▶ **WHAT TO WORK ON**
Reproduce the following lines of material verbatim, from the first line to the last.
___ GIVEN DATA ___
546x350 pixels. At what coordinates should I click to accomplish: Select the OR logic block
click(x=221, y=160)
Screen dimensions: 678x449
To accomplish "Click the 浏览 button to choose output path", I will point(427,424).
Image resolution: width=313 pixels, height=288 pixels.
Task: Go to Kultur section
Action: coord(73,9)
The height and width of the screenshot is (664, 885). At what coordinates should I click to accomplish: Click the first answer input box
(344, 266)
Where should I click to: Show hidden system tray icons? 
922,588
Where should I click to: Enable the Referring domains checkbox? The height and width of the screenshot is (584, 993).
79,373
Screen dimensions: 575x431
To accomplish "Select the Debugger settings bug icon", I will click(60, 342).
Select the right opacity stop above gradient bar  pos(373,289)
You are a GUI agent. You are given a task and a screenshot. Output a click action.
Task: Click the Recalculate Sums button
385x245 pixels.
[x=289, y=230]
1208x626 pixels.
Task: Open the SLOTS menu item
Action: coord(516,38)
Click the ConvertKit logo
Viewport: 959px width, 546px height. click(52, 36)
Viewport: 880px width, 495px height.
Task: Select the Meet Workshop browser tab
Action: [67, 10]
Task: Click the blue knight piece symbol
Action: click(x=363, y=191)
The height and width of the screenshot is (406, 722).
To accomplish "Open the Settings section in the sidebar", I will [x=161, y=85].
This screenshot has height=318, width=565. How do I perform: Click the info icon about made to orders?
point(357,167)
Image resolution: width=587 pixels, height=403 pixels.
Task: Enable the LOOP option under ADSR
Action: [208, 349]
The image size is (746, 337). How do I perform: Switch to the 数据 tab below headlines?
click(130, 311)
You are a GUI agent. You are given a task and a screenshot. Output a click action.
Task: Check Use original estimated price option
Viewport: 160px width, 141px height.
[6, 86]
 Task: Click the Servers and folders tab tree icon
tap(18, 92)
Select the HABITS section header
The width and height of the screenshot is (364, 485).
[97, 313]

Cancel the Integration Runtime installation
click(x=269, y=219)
___
▶ **SOLUTION TO THIS EXERCISE**
546x350 pixels. At what coordinates should I click to accomplish: Select the OR logic block
click(x=221, y=160)
Screen dimensions: 678x449
To accomplish "Click the 浏览 button to choose output path", I will point(427,424).
Image resolution: width=313 pixels, height=288 pixels.
Task: Go to Kultur section
Action: coord(73,9)
The height and width of the screenshot is (664, 885). At what coordinates should I click to accomplish: Click the first answer input box
(344, 266)
Where should I click to: Show hidden system tray icons? 
922,588
Where should I click to: Enable the Referring domains checkbox? The height and width of the screenshot is (584, 993).
79,373
Screen dimensions: 575x431
To accomplish "Select the Debugger settings bug icon", I will click(60, 342).
Select the right opacity stop above gradient bar  pos(373,289)
You are a GUI agent. You are given a task and a screenshot. Output a click action.
Task: Click the Recalculate Sums button
385x245 pixels.
[x=289, y=230]
1208x626 pixels.
Task: Open the SLOTS menu item
Action: coord(516,38)
Click the ConvertKit logo
Viewport: 959px width, 546px height. click(52, 36)
Viewport: 880px width, 495px height.
Task: Select the Meet Workshop browser tab
Action: [67, 10]
Task: Click the blue knight piece symbol
Action: click(x=363, y=191)
The height and width of the screenshot is (406, 722).
To accomplish "Open the Settings section in the sidebar", I will [x=161, y=85].
This screenshot has height=318, width=565. How do I perform: Click the info icon about made to orders?
point(357,167)
Image resolution: width=587 pixels, height=403 pixels.
Task: Enable the LOOP option under ADSR
Action: [208, 349]
The image size is (746, 337). How do I perform: Switch to the 数据 tab below headlines?
click(130, 311)
You are a GUI agent. You are given a task and a screenshot. Output a click action.
Task: Check Use original estimated price option
Viewport: 160px width, 141px height.
[6, 86]
 Task: Click the Servers and folders tab tree icon
tap(18, 92)
Select the HABITS section header
The width and height of the screenshot is (364, 485).
[97, 313]

Cancel the Integration Runtime installation
click(x=269, y=219)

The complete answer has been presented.